5.2 Temporary Agency Work

Before 1990 temporary agency work (TAW) was rather limited in Denmark, but in 1990 this form of work was liberalized when the regulation of private employment agencies was relaxed. The number of temp agencies and TAWs rose. In 1998, there were around 6,000 full time positions corresponding to 0.3 % of total employment (Windelin 2006). TAW employment rose until 2008, where it reached approximately 25,000 full time positions, which is equivalent to 1 % of total employment (Knigge & Bjørsted 2009). Not surprisingly, the share of TAWs dropped during the economic crisis, but in 2014 it reached almost the same level as in 2008. In the third quarter of 2014, the equivalent of almost 22,000 full time TAW positions existed (Dansk Erhverv 2015). According to DI Service (an Industry Association in the service sector) around 69,000 persons were employed in temporary agency jobs in 2014, which suggest that much temporary TAW is part-time employment (DI 2015). No exact numbers exist as to how long the contracts are. Some are employed on day-to-day contracts, while others have contracts up to several years. According to Larsen

& Mailand, who have interviewed central actors in the sector, contracts of 3 to 6 months is the most common type of contract (Larsen & Mailand 2014:16). TAW has a high labour turnover rate. In 2013, 52 % of all temporary agency workers left the sector, while 56 % of all employees were newly arrived (DI Service 2015). According to one of the interviewees, TAW is often chosen because it was not possible to get a permanent job and it is often used as a stepping stone to permanent employment (Interview with HK). This corresponds well with the fact that there is a high flow into and out of the temp agency sector.

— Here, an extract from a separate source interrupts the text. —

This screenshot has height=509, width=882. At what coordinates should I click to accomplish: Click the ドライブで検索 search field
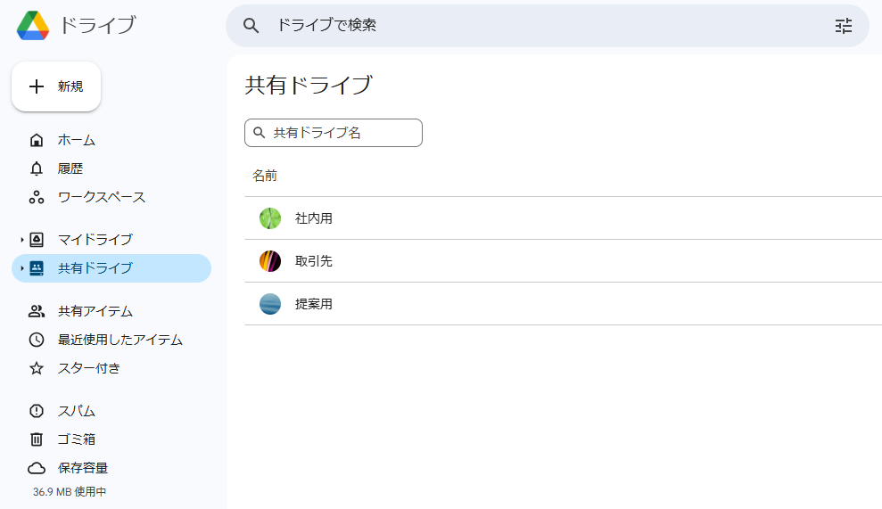(x=535, y=26)
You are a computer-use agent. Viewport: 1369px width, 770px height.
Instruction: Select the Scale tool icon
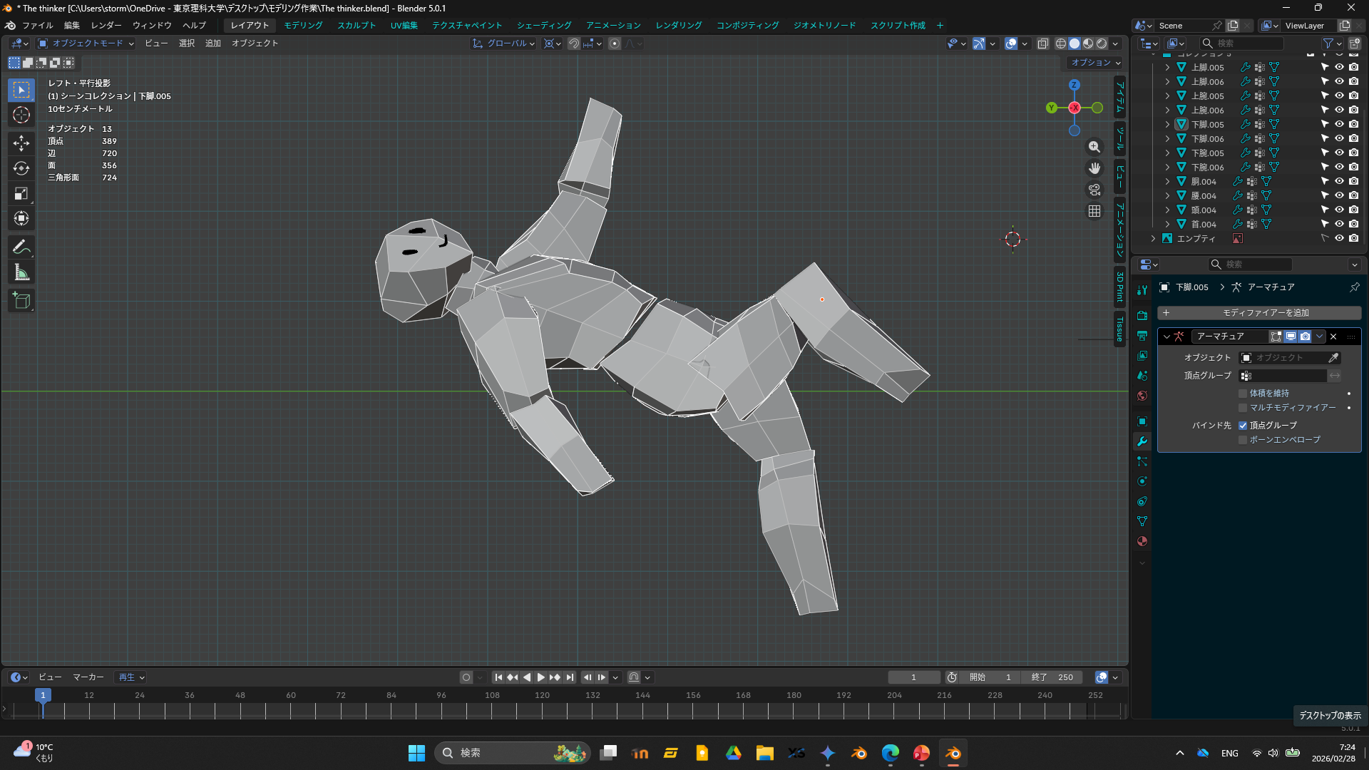click(x=21, y=194)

At the moment TAW is widely used within transportation, manufacturing and construction. The use of TAW in manufacturing and construction is a quite new phenomenon, while TAW has been widespread within office work and social and health related services up until 2010. However, for several reasons such as financial cutbacks and the establishment of internal TAWs, the use of TAW within healthcare and social services has been reduced, for instance whit regard to nurses (Larsen & Mailand 2014:13-14).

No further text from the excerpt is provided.